Задание ▸ Допишите следующую часть текста о Пригове и московском концептуализме, начав сразу после его последнего предложения.

Фрагмент текста ▸

↓↓↓

Добавить в цитаты Настройки чтения

Страница 62 из 98

Когда здесь на посту стоит Милицанер

Ему до Внуково простор весь открывается

На Запад и Восток глядит Милицанер

И пустота за ними открывается

И центр, где стоит Милицанер —

Взгляд на него отвсюду открывается

Отвсюду виден Милиционер

С Востока виден Милиционер

И с Юга виден Милиционер

И с моря виден Милиционер

И с неба виден Милиционер





И с-под земли…

           Да он и не скрывается

Здесь «Милицанер» становится архетипической фигурой власти и силы, которая охватывает весь земной шар: «Запад и Восток», «с неба» и «с моря». Упоминание в стихотворении Внуково, в котором находится один из международных аэропортов Москвы, усиливает впечатление взаимодействия между русской местностью и остальным миром. Пригов объясняет позже, что в главном художественном проекте он стремился создать «идеального поэта», который «охватывает весь мир его словами»[474].

В это время Пригов исследовал мифологию русской литературной традиции, повторяя ее дословно. В «Продолговатый сборник» (1978) он включил полное пословное повторение первых строчек «Евгения Онегина» Пушкина — метод, который станет особенностью его творчества, повторяющийся в сотнях или даже тысячах его работ в различных жанрах на протяжении всей его жизни. Освоение данного подхода Приговым совпало в 1977 г. с публикацией многовлиятельной статьи Бориса Гройса «Экзистенциальные предпосылки концептуального искусства» в самиздатском журнале «37». Статья Гройса знакомила читателя с западным концептуальным искусством на примере борхесовского Пьера Менара, который стремился воспроизвести Дон Кихота «слово в слово и строка в строку»[475]. Фактически Гройс описал подход Пригова и предугадал его будущие более радикальные дословные репродукции[476].

В своей следующей статье «Московский романтический концептуализм» Гройс впервые применил термин концептуалист для описания писателей и художников из среды Пригова. В этой статье, отметив, что концептуальная практика возникла на Западе, Гройс выделяет особые элементы в русском концептуализме: «сохраняющее единство русской души» и «мистический опыт». Эта статья, однако, не упоминает Пригова, чей концептуальный «милицанер» и репродукция Онегина акцентирует те же клише русскости, что сформировали русскую культурную мифологию поэта и художника, к которому обращается Гройс[477]. Для обоих, Гройса и Пригова, то, что приходит после публикации этой статьи и становится известным как московский концептуализм, зависит от советской и русской культурной мифологии и текстов, которые рассматриваются с точки зрения связи с Западом. Несмотря на это, Пригов отказался ограничиться культурными представлениями о России и Западе, присутствовавшими в анализе Гройса. Там, где Гройс хочет сохранить границы между русским и западным концептуализмом, Пригов гораздо больше заинтересован исследованием клише о силе русской литературы и советского государства вместе с другими путями национального самосознания. Он является динамической фигурой посредника, который стоит между Востоком и Западом на перекрестке многих языков, культур и традиций.

↑↑↑

Предоставленные записи ▸

↓↓↓

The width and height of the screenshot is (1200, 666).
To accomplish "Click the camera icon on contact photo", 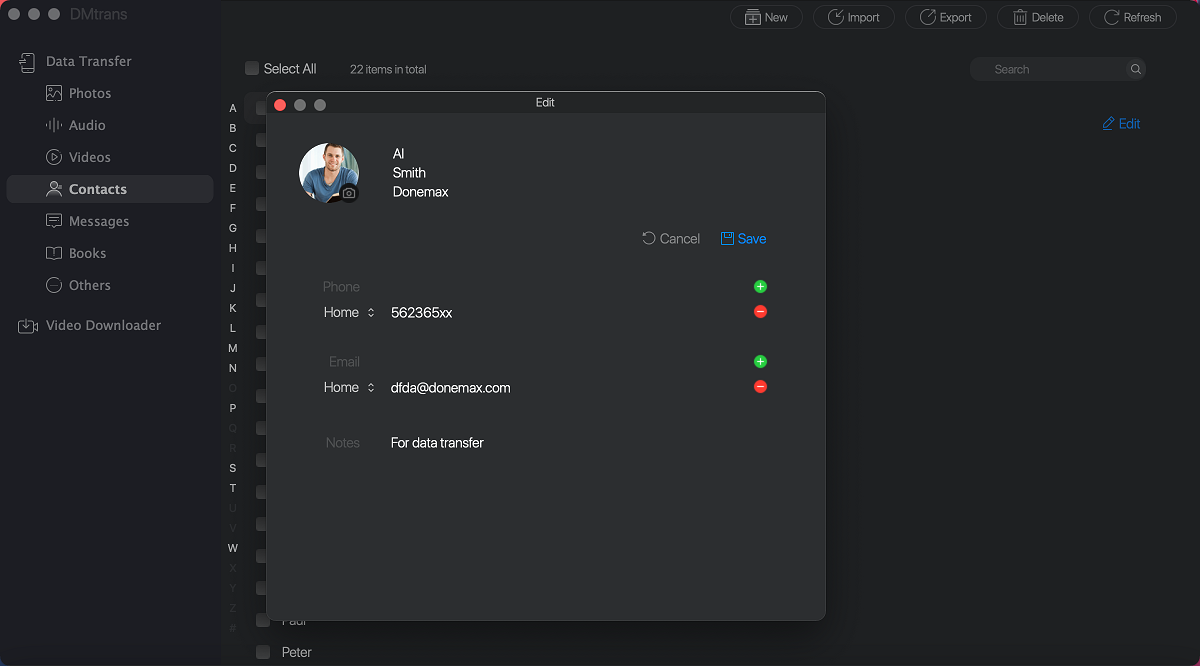I will (x=348, y=193).
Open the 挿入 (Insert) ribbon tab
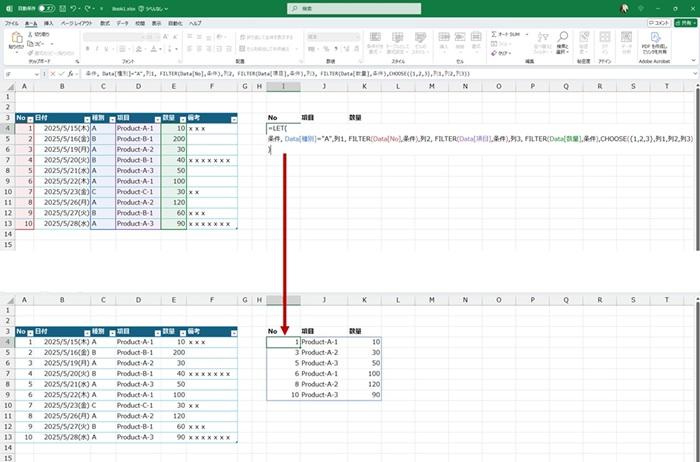The image size is (700, 462). 48,21
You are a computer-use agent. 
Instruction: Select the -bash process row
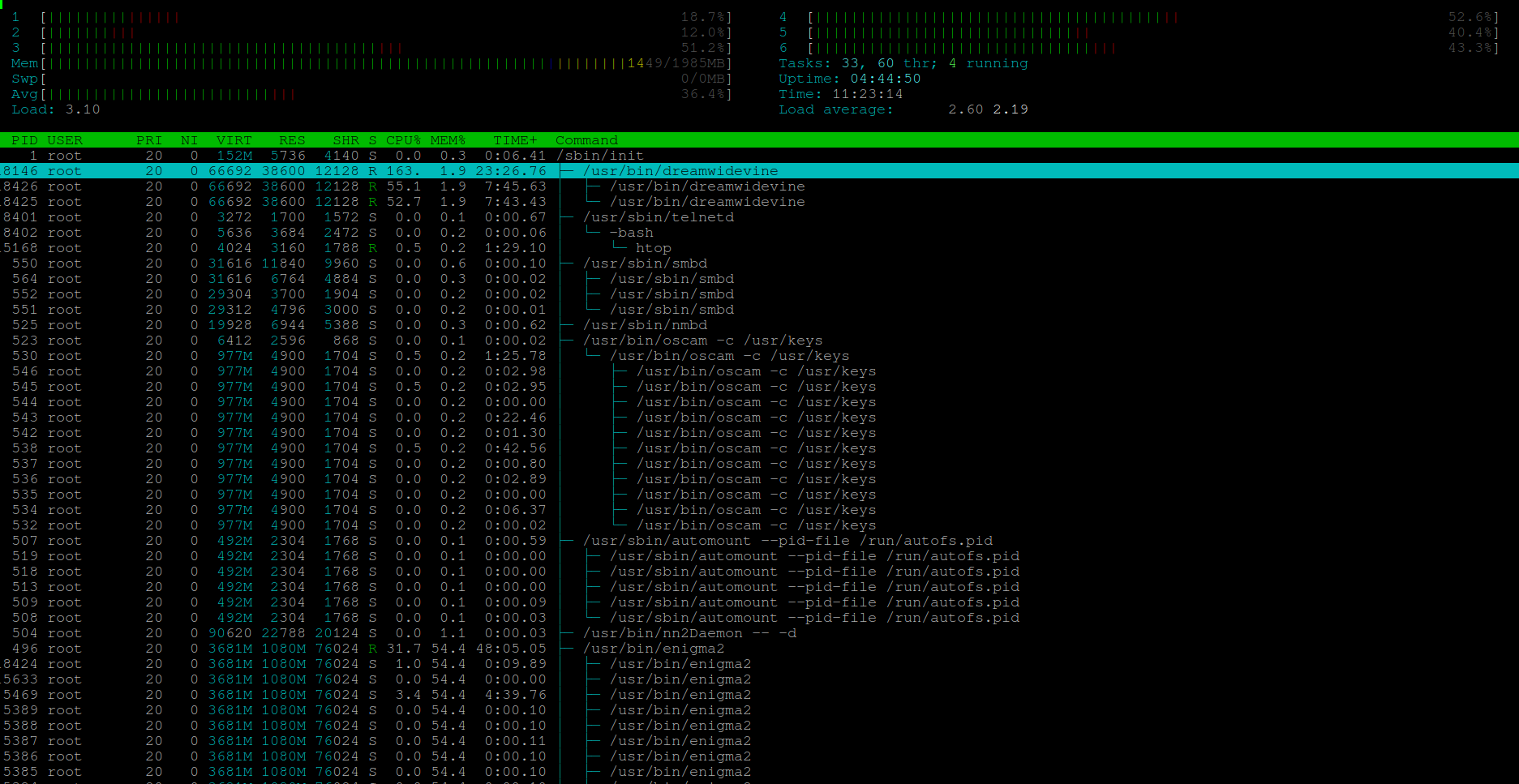pos(631,233)
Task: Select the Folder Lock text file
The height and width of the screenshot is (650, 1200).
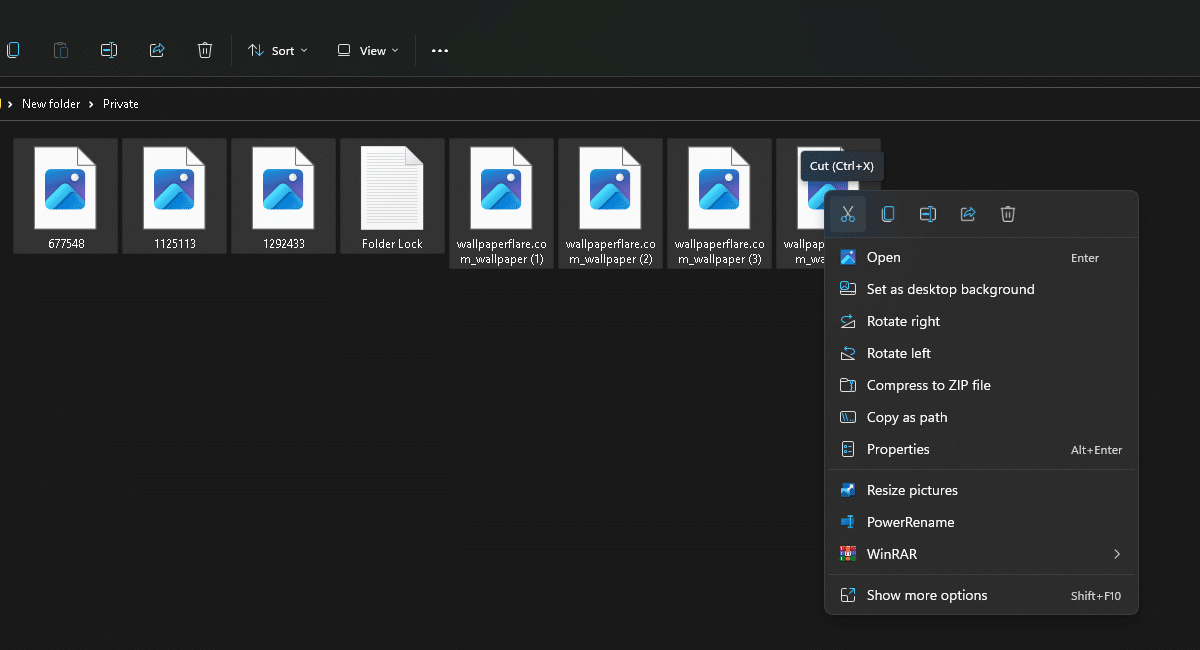Action: 392,195
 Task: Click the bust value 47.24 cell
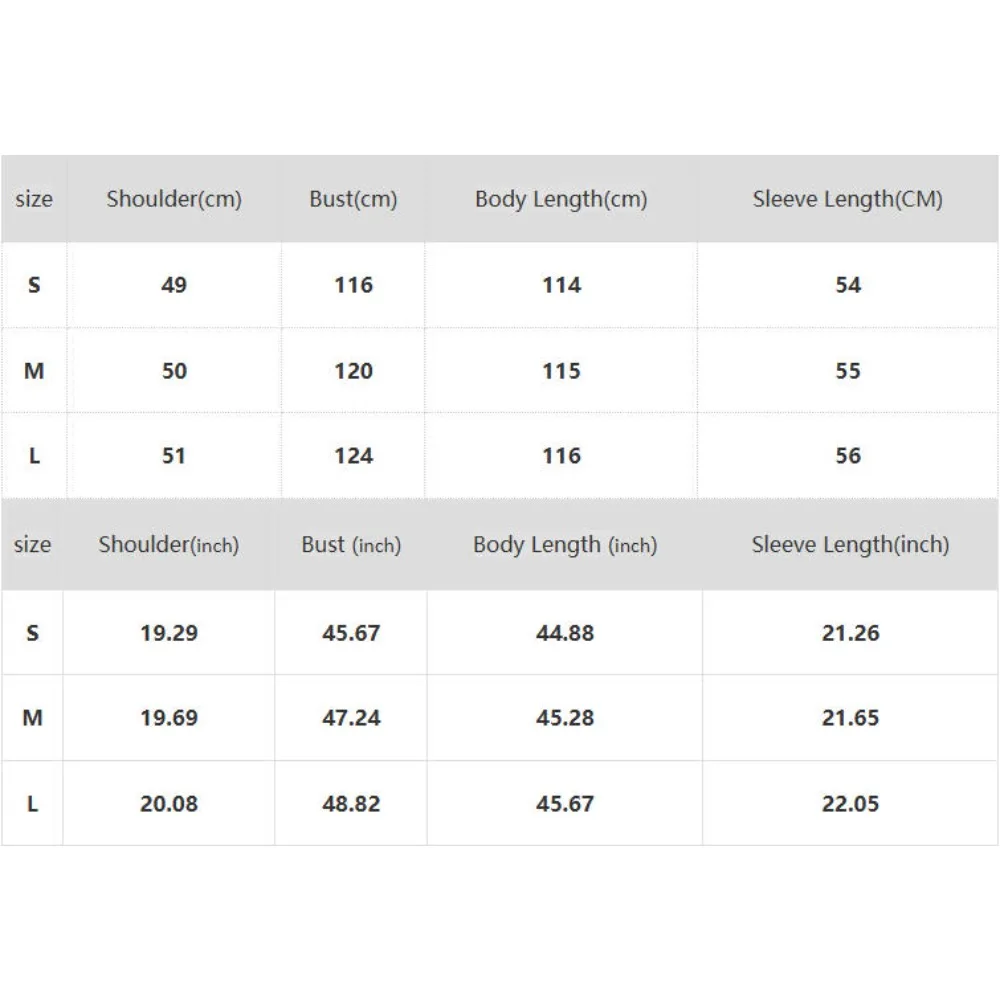[351, 718]
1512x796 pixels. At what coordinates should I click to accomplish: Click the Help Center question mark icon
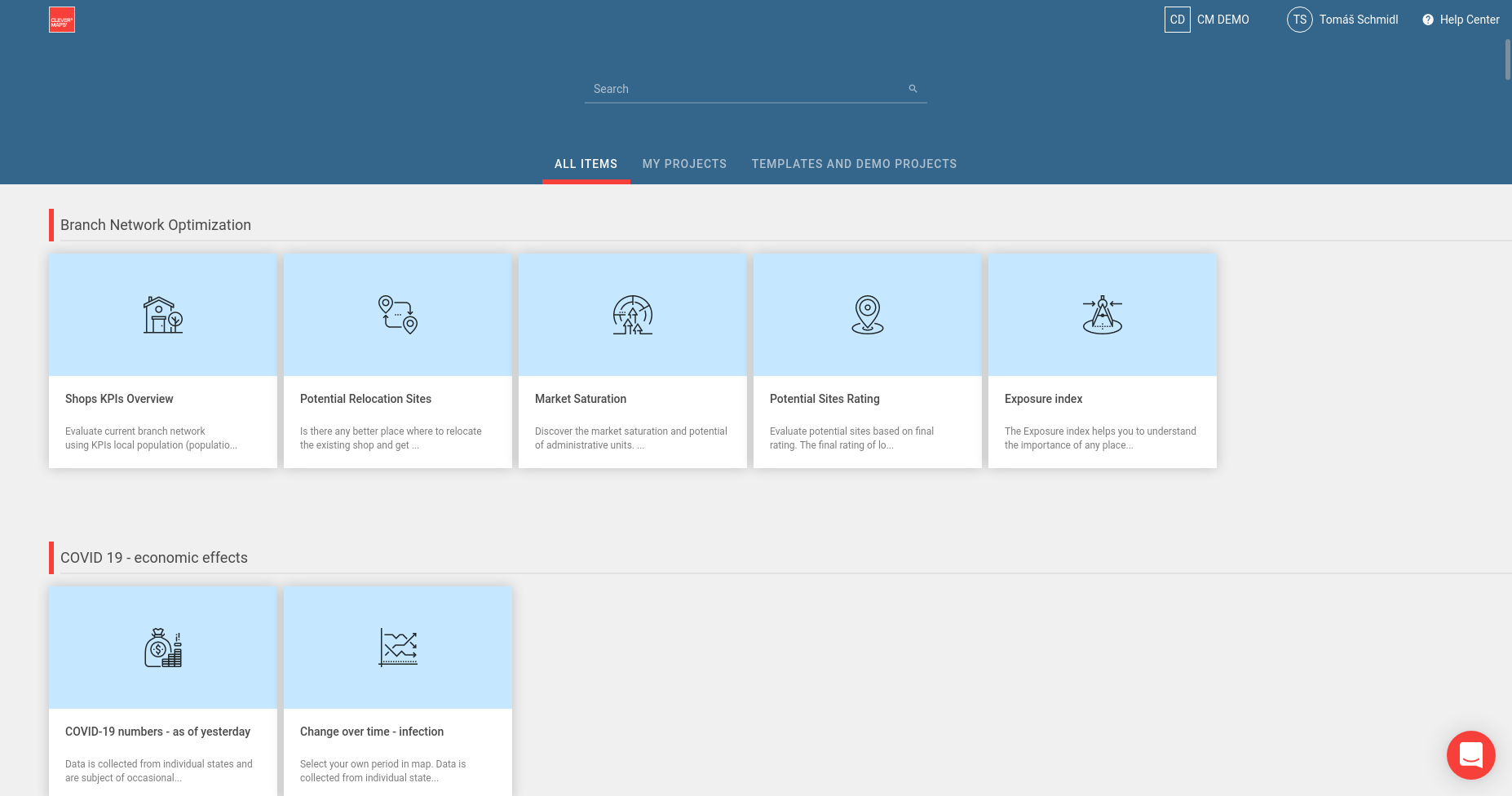(x=1428, y=20)
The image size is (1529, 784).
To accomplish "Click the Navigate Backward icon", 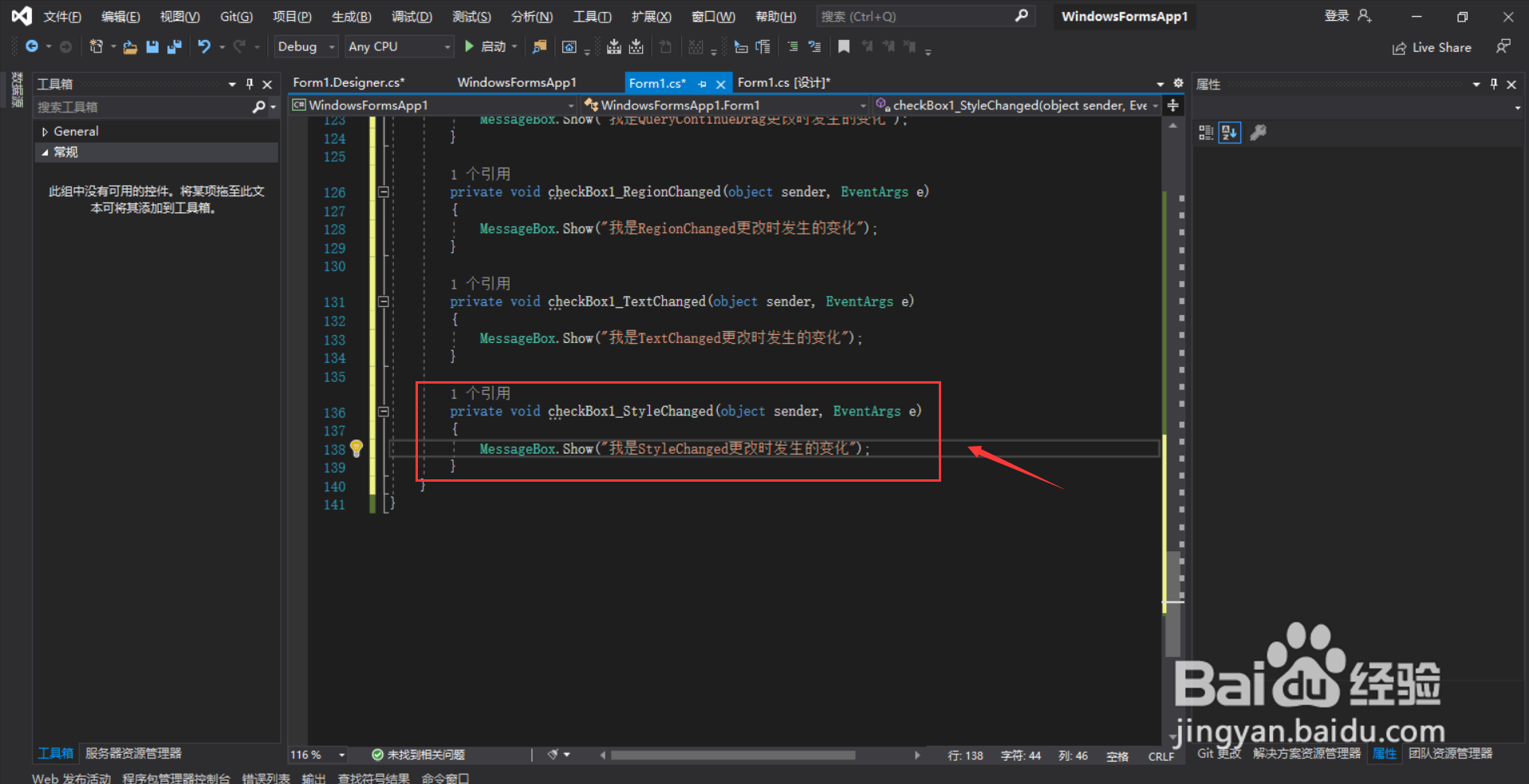I will (32, 47).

↑↑↑

Ответ ▸
Картина Пригова 1982 г. «Небо и море» является почти прямым ответом на попытку Гройса охватить московский концептуализм в рамках одной теории и определить его отличие от Запада. Пригов использовал термин «концептуализм» в первый раз в 1982 г., отвечая на критику своих работ как якобы не достающих до международного масштаба, как чего-то «робкого, недостаточного и доморощенного». Он ответил на эту критику тем, что «концептуализм берет готовые стилевые конструкции, пользуя их как знаки языка», что «если раньше художник был — „Стиль“, являлся полностью в пределах созданной им по особым законам изобразительной или текстовой реальности, то теперь художник прочитывается на метауровне как некое пространство, на котором сходятся языки»[478]. С учетом этого понимания концептуализма, «Небо и море» объединяет конкретный контекст России с более широким, в большинстве своем западным миром, пользуясь соединением русского и английского языков. Так же и «милицанер» Пригова находится в центре мира, определенного и осью холодной войны Востока с Западом, и пределами природного мира, как в стихах Пригова: «И с моря виден Милиционер / И с неба». Мир изобразительной работы определяется естественными пределами своего названия и повторения слов «небо» и «море», сополагая Восток и Запад с помощью противопоставления английского и русского языков, латинского и кириллического алфавитов. В отличие от английского «sky» и «sea», большое русское «море», центральное «небо» и в особенности единственный красный «дух» выходят из четко ограниченного участка изображения и его различения между Востоком и Западом, небом и морем, черным и белым, русским и английским языками. Производя пересечения между этими предполагаемыми противоположностями, эта работа одновременно ставит под вопрос знакомое понятие коллективной русской души и предполагаемые высшие духовные ценности Запада. То же само понятие, которым Гройс пользовался на три года раньше, сравнивая западный и русский концептуализм.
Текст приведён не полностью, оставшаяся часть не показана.